BREAKING AND ENTERING longlisted for the REPUBLIC OF CONSCIOUSNESS US & CANADA PRIZE!

Biblioasis is thrilled to share that the longlist for the second annual Republic of Consciousness Prize (US and Canada) worth $35,000 was announced, and it includes Breaking and Entering by Don Gillmor (Aug 15, 2023)! The prize celebrates the commitment of small presses to exceptional literary merit.

Biblioasis publisher Dan Wells says,

“We’re so pleased that Don Gillmor’s Breaking and Entering has made the Republic of Consciousness Prize longlist. As independent booksellers and publishers both, we know how stiff the competition is. I’ve admired this prize since its inception in the UK several years ago, especially the way it highlights both often overlooked books published by smaller independent presses and those very same independent presses themselves. If people paid more attention to who published their favorite books, they’d be disappointed less often: this list is a way to discover things you might otherwise have missed, including Don’s novel, a savage and bleakly funny revelation of the rot and rage resting under the veneer of polite company.”

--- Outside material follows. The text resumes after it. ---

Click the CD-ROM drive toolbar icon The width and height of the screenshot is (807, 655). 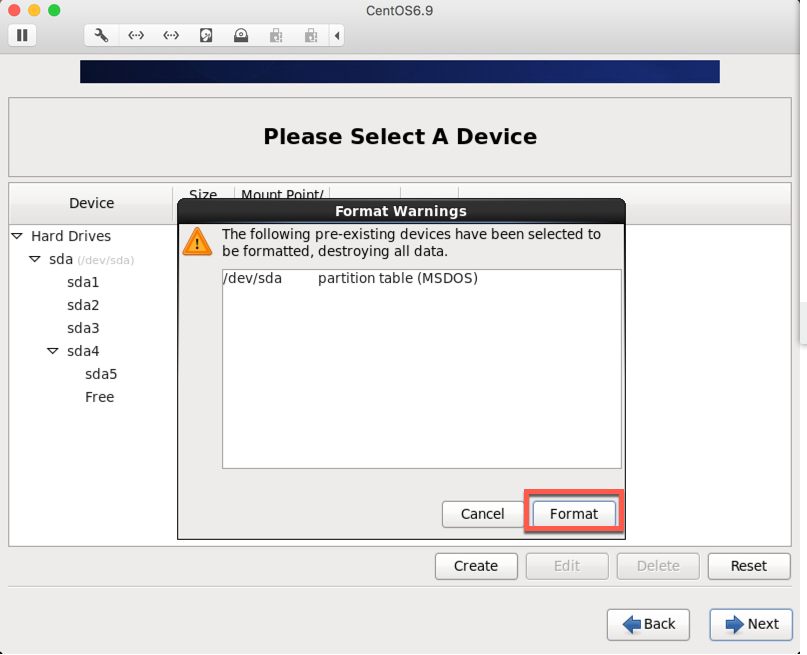(x=241, y=35)
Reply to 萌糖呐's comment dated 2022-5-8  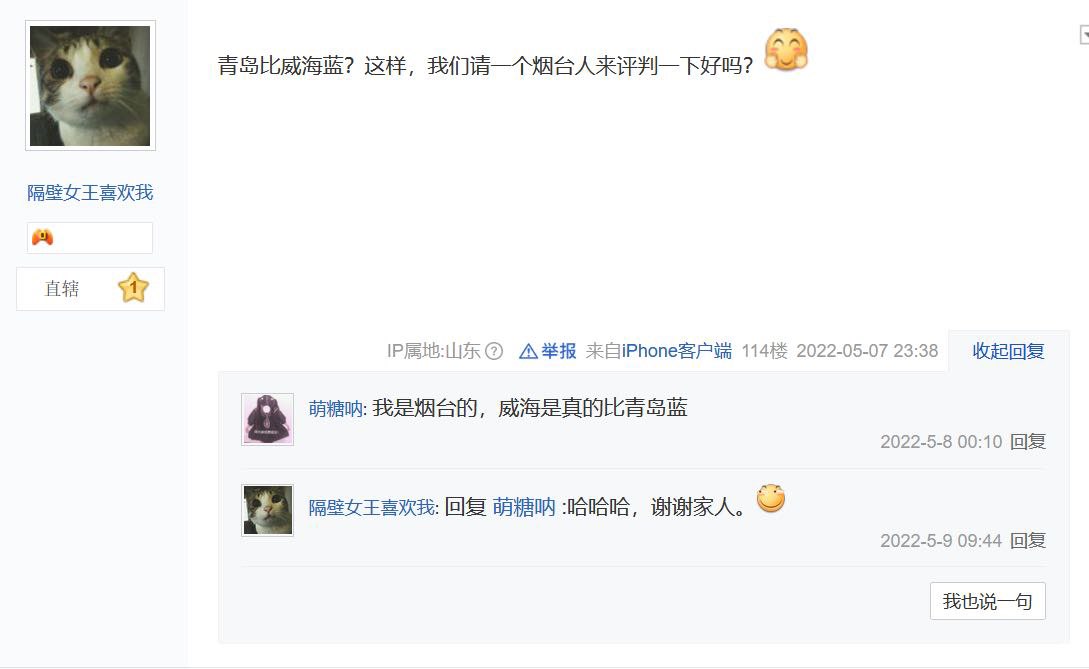1028,442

Chosen from dozens of submissions, the longlist for the Republic of Consciousness US & Canada Prize includes a range of novels and short story collections, including those written in English or another language. Jury Chair Lori Feathers said:

“In this, our second year honoring small publishers in the United States and Canada, we are excited to once again celebrate the accomplishments of independent presses. These longlisted titles highlight the indispensable role of small publishers in bringing books to print that expand the idea of great literature, privileging exceptional writing over commercial sales. Their work demonstrates courage and a commitment to ensuring that fiction of the highest quality and imagination finds its readers.”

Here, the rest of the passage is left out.